On the Expressivity of Selective State-Space Layers: A Multivariate Polynomial Approach
Edo Cohen-Karlik, Itamar Zimerman, Liane Galanti, Ido Atad, Amir Globerson, Lior Wolf
TL;DR
This work introduces a multivariate polynomial framework to analyze the expressivity of selective state-space layers (S6) in the Mamba architecture for long-sequence modeling. It proves that S6 layers can express high-degree multivariate polynomials more efficiently than linear self-attention, requiring far fewer layers to capture complex interactions, and provides a length-agnostic generalization bound demonstrating that increased expressivity does not necessarily harm generalization. Theoretical results are supported by experiments on NLP and vision benchmarks and synthetic polynomial learning tasks, showing that a four-layer Mamba can represent broad polynomial classes while maintaining generalization. The findings illuminate fundamental differences between S6 and attention mechanisms, with practical implications for long-range sequence modeling and architecture design. The paper also discusses simplifications that preserve core behavior and their empirical validity, while acknowledging limitations and directions for extending the theory to full models.
Abstract
Recent advances in efficient sequence modeling have introduced selective state-space layers, a key component of the Mamba architecture, which have demonstrated remarkable success in a wide range of NLP and vision tasks.

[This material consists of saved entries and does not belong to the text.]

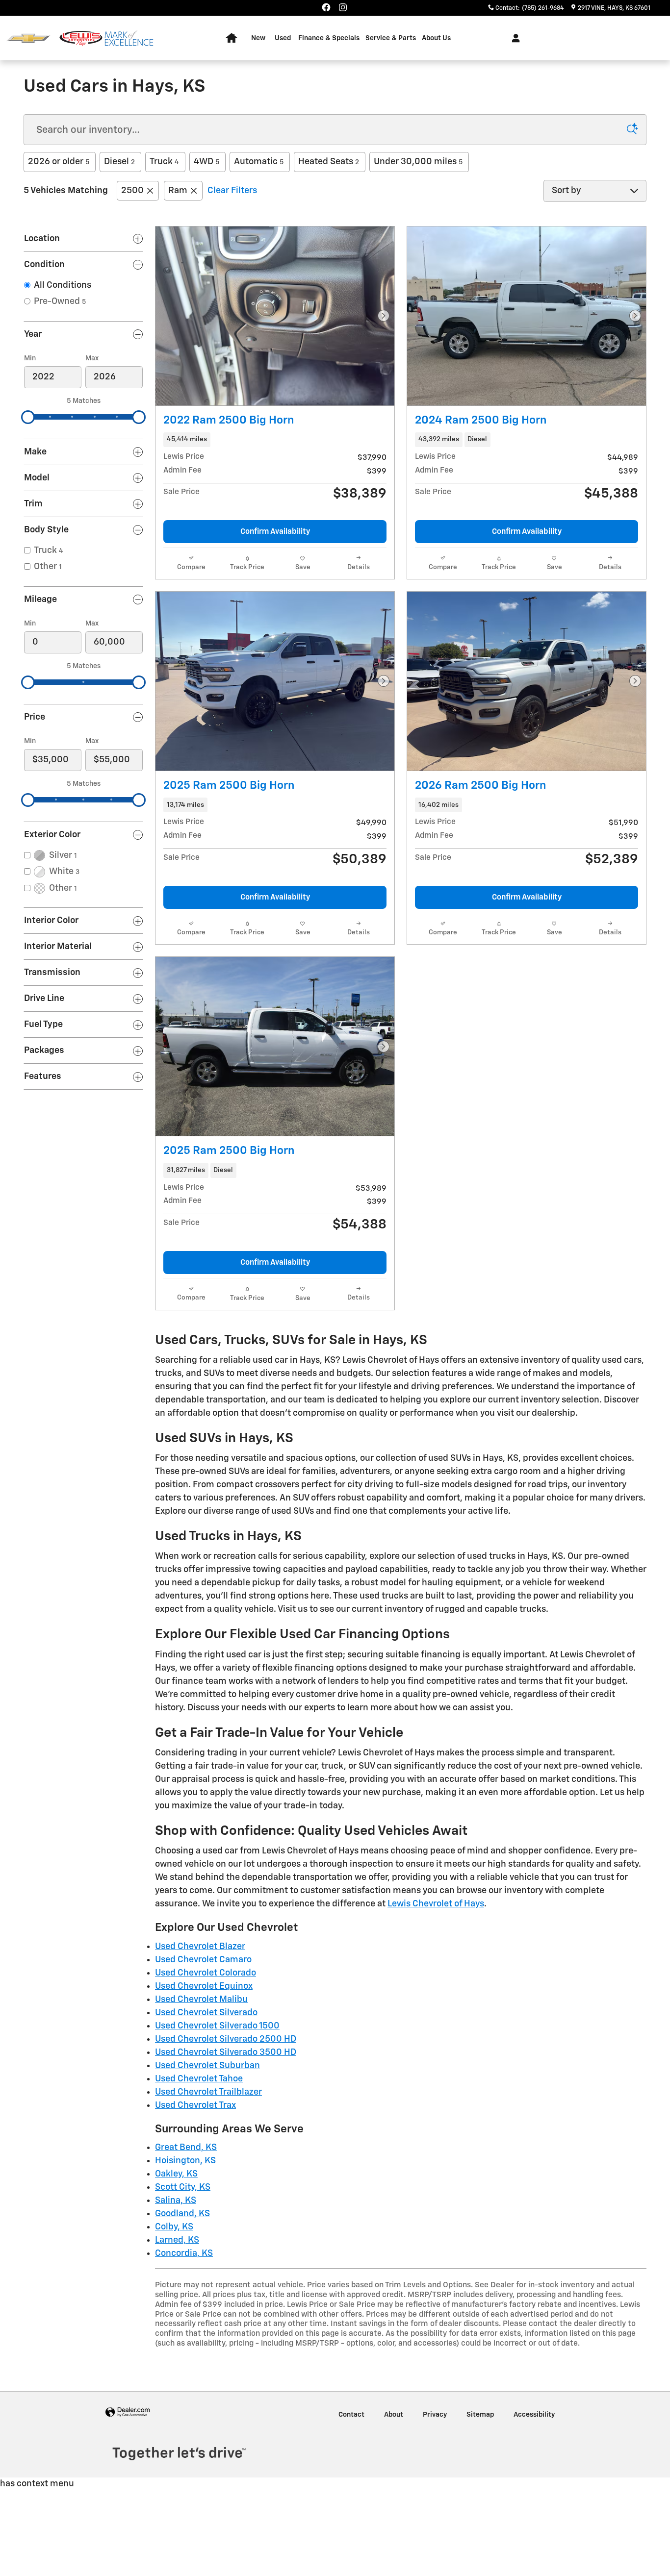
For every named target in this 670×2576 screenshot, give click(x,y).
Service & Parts (390, 38)
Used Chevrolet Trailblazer (208, 2092)
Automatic (258, 161)
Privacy (435, 2414)
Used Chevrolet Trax (195, 2105)
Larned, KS (177, 2240)
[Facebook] (326, 7)
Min (30, 358)
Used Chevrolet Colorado (205, 1973)
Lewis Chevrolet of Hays (435, 1904)
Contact (351, 2414)
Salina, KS (175, 2200)
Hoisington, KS (185, 2160)
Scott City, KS (182, 2187)
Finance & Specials (329, 38)
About (393, 2414)
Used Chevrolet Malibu (201, 1999)
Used (283, 38)
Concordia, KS (184, 2253)
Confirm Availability (275, 531)
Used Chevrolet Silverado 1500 (217, 2026)
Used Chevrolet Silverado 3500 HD (225, 2052)
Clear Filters (232, 190)
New (258, 38)
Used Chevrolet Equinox (204, 1986)
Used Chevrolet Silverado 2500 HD (225, 2039)
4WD (206, 161)
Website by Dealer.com (127, 2412)
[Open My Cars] (513, 38)
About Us (436, 38)
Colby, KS (174, 2227)
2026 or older (58, 161)
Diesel (119, 161)
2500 (132, 190)
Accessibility (534, 2414)
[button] (275, 439)
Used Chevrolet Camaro (203, 1959)
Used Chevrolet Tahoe (199, 2079)
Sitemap (480, 2414)
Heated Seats (328, 161)
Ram (177, 190)
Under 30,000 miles (418, 161)
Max (92, 358)
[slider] (28, 417)
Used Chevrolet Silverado (206, 2012)
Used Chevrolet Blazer (200, 1946)
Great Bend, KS (186, 2147)
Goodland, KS (182, 2213)
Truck (164, 161)
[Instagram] (342, 7)
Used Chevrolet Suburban (207, 2065)
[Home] (28, 38)
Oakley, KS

While Mamba's empirical performance has matched or surpassed SoTA transformers on such diverse benchmarks, the theoretical foundations underlying its powerful representational capabilities remain less explored. In this work, we investigate the expressivity of selective state-space layers using multivariate polynomials, and prove that they surpass linear transformers in expressiveness. Consequently, our findings reveal that Mamba offers superior representational power over linear attention-based models for long sequences, while not sacrificing their generalization. Our theoretical insights are validated by a comprehensive set of empirical experiments on various datasets.